X. éviter le double piège du déni et de l’ethnicisation
La comparaison avec l’expérience indienne permet enfin de mieux identifier deux écueils.
Le premier est le déni : affirmer que, puisque l’esclavage est aboli et que tous les citoyens sont constitutionnellement égaux, aucune politique spécifique ne serait nécessaire. Cette position confond l’égalité juridique et l’égalité réelle.
Le second écueil est l’ethnicisation : transformer une question principalement historique, sociale et économique en question ethnique artificielle, transfigurant la réalité ethnologique du pays, pouvant déboucher sur des dérives conflictuelles de type rwandais.
La politique d’émancipation doit précisément poursuivre le but de faire progressivement perdre à l’origine sociale sa capacité de déterminer la trajectoire d’un individu, rendant réellement sans objet jusques et y compris les dénominations courantes actuelles.
XI. des politiques transitoires ayant vocation à disparaître
Il convient de noter que, par définition, les politiques de discrimination positive ne peuvent en aucun cas être conçues comme des « privilèges » permanents accordés à certains groupes.

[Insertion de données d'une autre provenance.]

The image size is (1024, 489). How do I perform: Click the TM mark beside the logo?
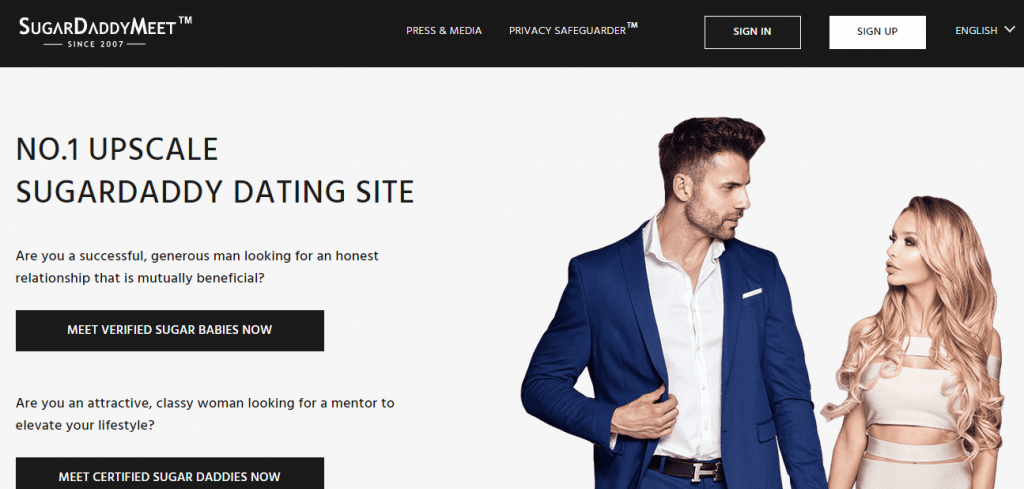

Elles sont et ne peuvent être que des politiques transitoires de rétablissement de l’égalité et dont la vocation est de disparaître. Une justice compensatrice, en somme.
CONCLUSION
L’expérience indienne ne fournit certes pas à la Mauritanie un modèle à copier, mais des leçons politiques et juridiques importantes à méditer.

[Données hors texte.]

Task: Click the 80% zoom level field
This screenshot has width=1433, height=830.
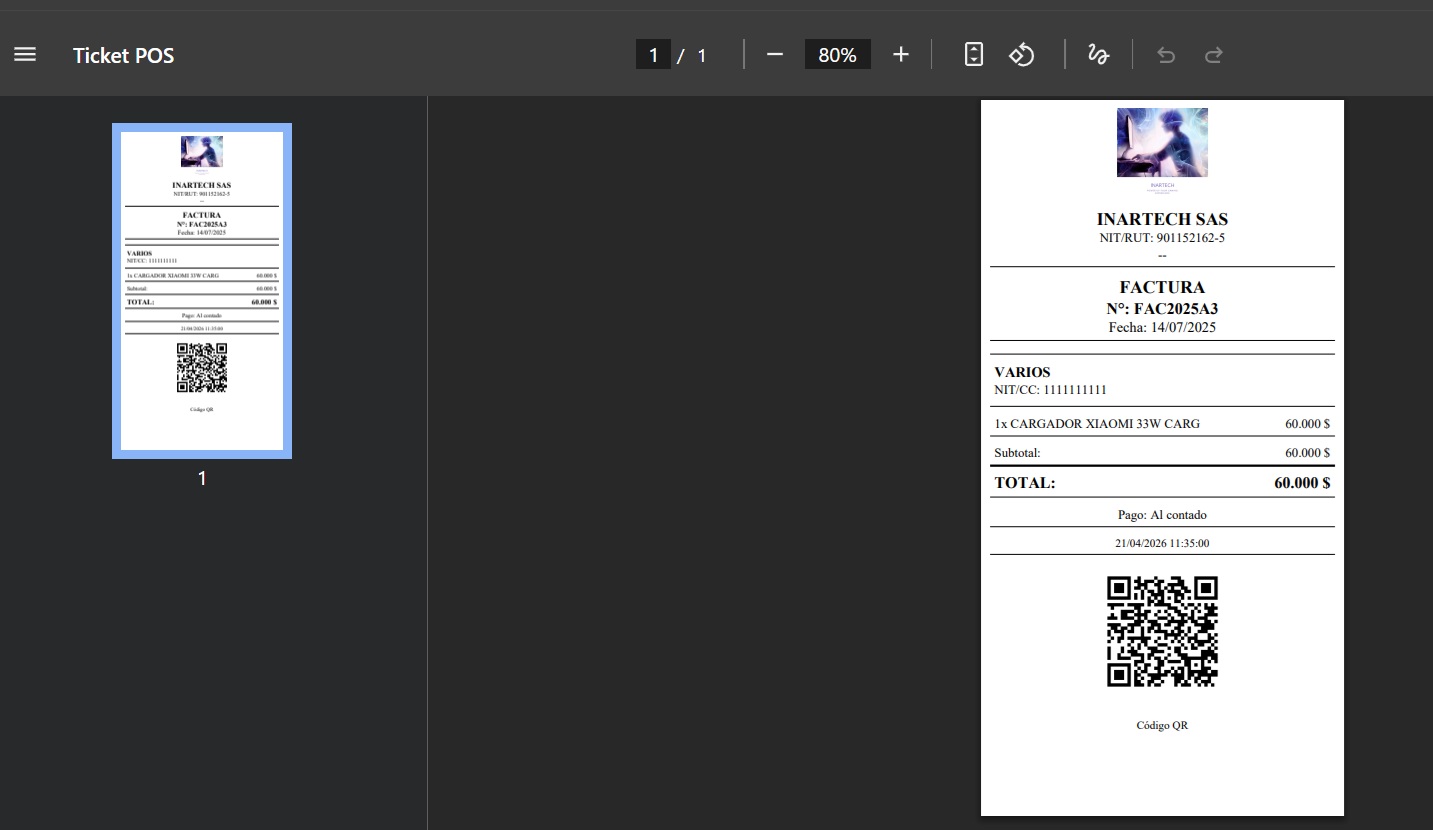Action: coord(837,55)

Une société peut reconnaître l’existence de discriminations héritées de son histoire sans renoncer à l’unité nationale. Elle peut mettre en œuvre des politiques correctrices sans transformer les groupes sociaux en communautés socio-politiques séparées. Elle peut enfin poursuivre simultanément l’égalité des citoyens et la réparation des inégalités produites par l’histoire.

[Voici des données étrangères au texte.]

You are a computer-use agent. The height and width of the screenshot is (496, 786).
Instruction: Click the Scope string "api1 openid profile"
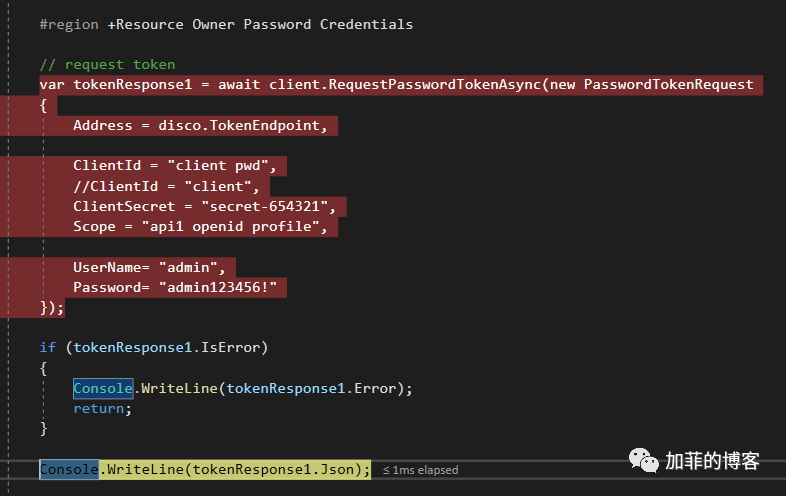click(231, 227)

La question haratine, spécialement, conserve, dans ce cadre, une importance particulière en raison de son lien direct avec l’histoire de l’esclavage et de la dépendance servile. Mais elle doit être replacée dans une problématique nationale plus large, englobant l’ensemble des catégories sociales historiquement discriminées au sein des différentes composantes de la société mauritanienne.
La perspective devrait donc être celle d’un véritable pacte national d’émancipation sociale : reconnaître les injustices héritées, corriger leurs conséquences présentes, ouvrir réellement l’accès à l’éducation, au foncier, à l’économie, aux responsabilités et à la représentation, tout en refusant de transformer les identités sociales héritées en frontières ethniques.
L’objectif ultime n’est ni de substituer une hiérarchie à une autre, ni de répartir durablement la République entre communautés. Il est de créer les conditions dans lesquelles la naissance, l’ascendance servile, la caste ou l’origine sociale cessent définitivement de déterminer la place d’un citoyen dans la société et dans l’État.